## TASKS AND EXERCISES:
A) Answer these questions from the excerpt on the empress's death, giving each answer on its own line with the matching label:
(i) In what did the empress ask in her will to be buried?
(ii) Who found the empress at eight?
(iii) For what did the empress thank Alexander in the one letter found after her death?
B) According to the excerpt on the empress's death, why did the organizers in Moscow worry about the ceremonies for the Pushkin monument? Answer in one to three sentences.
C) List every person mentioned by name in the excerpt on the empress's death.

## SELECTED PASSAGE:
Alexander II
Page 40
In her will she asked to be buried in a simple white dress without the royal crown. “I also wish, if it is possible, to have no autopsy.” Most of the time, she slept. She also began having hallucinations, seeing beloved faces and talking to them. She would realize that it was her imagination and stop.
On the night of May 21, the tsar wanted to go to Tsarskoye Selo, where Katya and the children were living. He visited the empress and her condition worried him. He spoke with Dr. Botkin, wondering whether he should stay in town. “The revered Botkin declared with the confidence typical of doctors that he vouched for the tsaritsa’s life for that night…. However, it was during that night that the angel of death came for her very quietly, while the palace slept…. A solitary death was the final chord in a life so far from vanity and earthly fame,” wrote Tolstaya.
No one was with her when she died. Her chamber lady Makushina came in at eight and found the empress. The emperor was informed that she had died quietly, without pain, in her sleep.
In the morning War Minister Milyutin came for his daily report to Alexander in Tsarskoye Selo. He learned that the tsar had just been told of the empress’s death and had left for St. Petersburg by special train.
“I hurried back to town, where I was commanded to come to the Winter Palace. It was after eleven when I entered with my report. The tsar was sad and nervous, but he had the patience to listen to my usual report.”
During his conference, Makushina came in “with various rings and other pieces of jewelry that the empress usually wore. The tsar went through them himself and decided which to place on the corpse and which he wanted to keep as mementos.”
After her death, besides her will, they found just one letter, addressed to the tsar and written long ago. She had saved it. In it, she thanked Alexander for her happy life with him.
Mourning was declared in St. Petersburg. While the members of the Romanov family waited to see Alexander’s next steps, there was agitation in Moscow—but for another reason. The long-anticipated unveiling of a monument to Pushkin approached, and the organizers feared that the ceremonies and festivities would have to be postponed because of the mourning. In the end, the mourning period was not long or strict (for which there were good reasons), and the tsar permitted the festivities in Moscow.
Besides writers, professors, and representatives of the press, ambassadors from almost every public organization in the country, including choral societies, came to Moscow. There were numerous deputations with church banners and wreaths, and the halls were filled with crowds of admirers of the famous authors participating in the events.

## GIVEN INFORMATION:
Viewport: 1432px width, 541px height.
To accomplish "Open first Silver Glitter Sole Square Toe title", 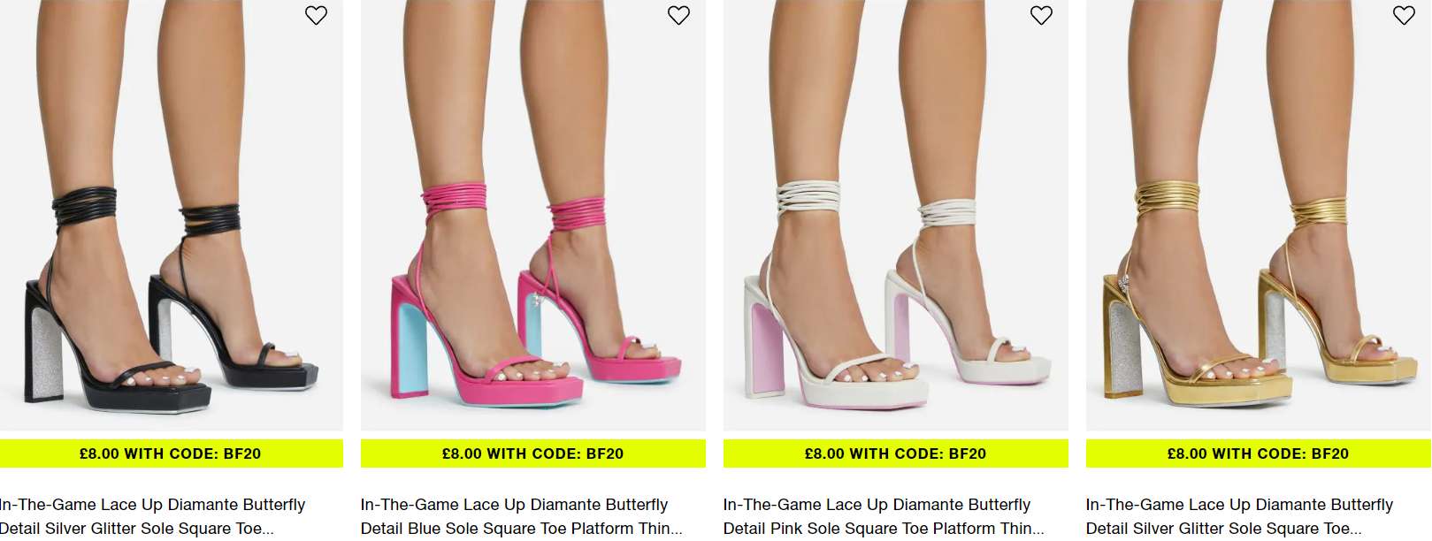I will coord(152,516).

## THE ANSWERS:
A)
(i) A simple white dress without the royal crown.
(ii) Her chamber lady Makushina.
(iii) For her happy life with him.

B) Mourning had been declared in St. Petersburg after the empress's death. The organizers feared that the long-anticipated unveiling ceremonies and festivities would have to be postponed because of it.

C)
Alexander II
Katya
Dr. Botkin
Tolstaya
Makushina
Milyutin
Pushkin